Из безупречности в Цзяне сейчас только безупречная скорбь, с которой он куда-то вдаль смотрит. Куда-то сквозь небо. Сквозь проходящих мимо людей. Сквозь миловидную низенькую девчонку со странным коротеньким хвостом на голове и огромными глазами, которыми она на него смотрит, здороваясь. Она вздёргивает руку вверх, а утонченный браслет, тут же разносит звон металла по двору. Она так и застывает, хмуря тонкие брови.

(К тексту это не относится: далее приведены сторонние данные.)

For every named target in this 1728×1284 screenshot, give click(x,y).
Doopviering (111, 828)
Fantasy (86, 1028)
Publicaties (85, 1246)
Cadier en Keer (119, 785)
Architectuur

Тянь не уверен, но зовут её, кажется, Сяо Хой. И она что-то замечает. Видит что-то, чего не видят остальные. Упрямится, не отводит непонимающего взгляда от Цзяня и Тянь почти слышит, как скрежещут шестерёнки в её голове. Как вскипает мыслительный процесс там, где всё должно быть занято короткими бессюжетными бульварными романами о большой и чистой, мелодрамами и шмотками — как это обычно у девчонок в этом возрасте бывает. Но смотрит на Цзяня она как-то неправильно. Не как глупышка, которую парят только телешоу об айдолах и глянцевые журналы с тупейшими статьями, в которые эти глупышки искренне верят.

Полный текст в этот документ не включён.